* SOURCE PASSAGE *
--------------------------------

1.  Contrary to what one sometimes hears, it is clear to me, and I imagine any other informed observer of school evaluations, that the reputational surveys are the one component of the U.S. News ranking that actually keeps the results tethered to reality.  Unfortunately, as Professor Stake of Indiana has shown, the superficial survey method U.S. News employs is increasingly producing an echo chamber effect, with the reputation of a school essentially tracking the overall rankings from prior years by U.S. News.  In order to minimize that effect, I suggest you switch to an on-line survey system with academics (your response rate from academics is already quite high, and I imagine that for an on-line survey it will be even higher), in which evaluators are presented with concrete information about each school, rather than simply a school name:  e.g., a current faculty roster, numerical credentials of the student body, a list of distinguished alumni (let the school provide a list, limited to 50 names, say), and so on.   Ask academics to evaluate the scholarly and professional excellence of the school, not simply the "reputation" they associate with a name.

It's clear to anyone who actually talks to prospective students, the intended audience of the US News rankings, despite how much Leiter thinks they exist for his own personal glorification, that the survey of reputation among other law professors is the most absurd, least grounded in reality part of the whole ranking. (That is if you use a weighted measure. Spending per capita is more absurd, but only a small part of the ranking. Peer reputation is 25% of the whole damn thing.)

50 names of professors and distinguished alumni? Outside of a few super-elite schools that horde brand-name professors and produce Senators and Supreme Court Justices, the median number of names you'd (or a tenured professor) would recognize from the list is 0. And even if you do recognize someone's name, unless they're writing in the same field as you, you're going to have no idea what they've done with their career in the last 5 or 10 years. Arthur Miller at NYU, incredibly famous (not as famous as the other Arthur Miller, but still, famous among law profs) -- any idea what he's written lately? Probably not. NYU gets some reputation points for having him, despite the fact that he hasn't published a law review article since 2006, and only has 2 published in the last 15 years.

So on top of not having a clue what these people are even doing, when you do know what they're doing what they're doing is the wrong thing to evaluate them on because it's based on scholarship, and prospective students really don't care about that. They want professors who know how to teach, and it's highly unlikely that any professor filling out the USN survey has spent the 10,000 hours it would take to sample each of the 200 schools' 50 top professors.

--------------------------------

* Saved data entries *
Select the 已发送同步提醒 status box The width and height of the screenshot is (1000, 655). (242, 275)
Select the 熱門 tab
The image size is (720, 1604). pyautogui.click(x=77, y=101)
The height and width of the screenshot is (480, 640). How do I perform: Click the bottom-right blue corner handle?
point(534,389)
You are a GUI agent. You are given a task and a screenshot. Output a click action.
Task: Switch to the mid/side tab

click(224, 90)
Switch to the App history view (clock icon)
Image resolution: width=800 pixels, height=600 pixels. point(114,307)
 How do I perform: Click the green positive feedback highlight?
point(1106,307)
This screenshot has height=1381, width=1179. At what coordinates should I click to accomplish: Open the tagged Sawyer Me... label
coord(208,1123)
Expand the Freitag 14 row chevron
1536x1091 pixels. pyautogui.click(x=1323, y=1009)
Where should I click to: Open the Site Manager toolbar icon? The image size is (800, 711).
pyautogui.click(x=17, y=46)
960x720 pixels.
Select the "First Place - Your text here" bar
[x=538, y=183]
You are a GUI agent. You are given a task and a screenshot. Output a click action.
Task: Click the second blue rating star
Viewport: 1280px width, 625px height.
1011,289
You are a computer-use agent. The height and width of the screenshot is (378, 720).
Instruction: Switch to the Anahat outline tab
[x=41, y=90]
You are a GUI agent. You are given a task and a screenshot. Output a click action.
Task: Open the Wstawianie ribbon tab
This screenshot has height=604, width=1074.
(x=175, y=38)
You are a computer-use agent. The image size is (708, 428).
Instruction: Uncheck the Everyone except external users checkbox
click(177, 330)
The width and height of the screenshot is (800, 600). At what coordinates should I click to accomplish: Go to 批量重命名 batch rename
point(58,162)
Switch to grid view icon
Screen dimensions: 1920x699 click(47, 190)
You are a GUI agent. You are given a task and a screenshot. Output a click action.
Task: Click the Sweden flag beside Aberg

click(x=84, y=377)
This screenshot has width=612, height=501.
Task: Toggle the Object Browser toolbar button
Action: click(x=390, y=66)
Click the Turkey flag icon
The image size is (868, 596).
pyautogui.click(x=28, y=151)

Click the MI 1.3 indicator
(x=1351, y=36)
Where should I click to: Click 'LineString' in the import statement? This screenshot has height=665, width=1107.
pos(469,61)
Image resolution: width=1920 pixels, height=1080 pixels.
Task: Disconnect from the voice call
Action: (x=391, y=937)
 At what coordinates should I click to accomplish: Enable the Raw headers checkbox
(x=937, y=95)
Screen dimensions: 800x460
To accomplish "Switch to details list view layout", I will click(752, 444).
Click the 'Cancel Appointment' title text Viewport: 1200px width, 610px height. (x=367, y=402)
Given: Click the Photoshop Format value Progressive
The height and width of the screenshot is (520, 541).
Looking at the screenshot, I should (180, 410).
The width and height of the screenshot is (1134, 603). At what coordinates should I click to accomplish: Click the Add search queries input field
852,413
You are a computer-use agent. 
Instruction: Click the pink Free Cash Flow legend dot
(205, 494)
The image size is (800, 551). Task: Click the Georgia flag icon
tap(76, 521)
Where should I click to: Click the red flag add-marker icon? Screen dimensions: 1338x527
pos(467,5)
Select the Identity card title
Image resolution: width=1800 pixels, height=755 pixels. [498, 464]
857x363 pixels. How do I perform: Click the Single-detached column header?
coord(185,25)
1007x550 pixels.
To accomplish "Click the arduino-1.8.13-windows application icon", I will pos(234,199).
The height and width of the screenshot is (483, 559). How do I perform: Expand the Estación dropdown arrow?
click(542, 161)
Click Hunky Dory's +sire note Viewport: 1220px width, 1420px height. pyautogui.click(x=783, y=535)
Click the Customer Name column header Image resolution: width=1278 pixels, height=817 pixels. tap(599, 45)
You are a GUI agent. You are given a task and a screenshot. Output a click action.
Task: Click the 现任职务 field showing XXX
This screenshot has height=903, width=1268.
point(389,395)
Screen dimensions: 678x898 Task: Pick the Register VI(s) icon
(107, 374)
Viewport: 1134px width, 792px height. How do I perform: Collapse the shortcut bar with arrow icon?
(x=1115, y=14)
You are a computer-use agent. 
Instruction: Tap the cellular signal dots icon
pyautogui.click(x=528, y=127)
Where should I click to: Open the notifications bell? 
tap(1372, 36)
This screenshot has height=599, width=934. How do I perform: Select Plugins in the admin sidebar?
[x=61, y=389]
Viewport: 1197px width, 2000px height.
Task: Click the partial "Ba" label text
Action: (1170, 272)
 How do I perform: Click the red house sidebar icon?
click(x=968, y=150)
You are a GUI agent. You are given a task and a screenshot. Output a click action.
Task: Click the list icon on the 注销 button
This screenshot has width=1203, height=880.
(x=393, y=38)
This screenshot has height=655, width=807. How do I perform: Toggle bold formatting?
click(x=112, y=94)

--------------------------------

* EXERCISE BRIEF *
In the passage on law school rankings, how much of the whole U.S. News ranking is peer reputation said to account for?

* YOUR RESPONSE *
25%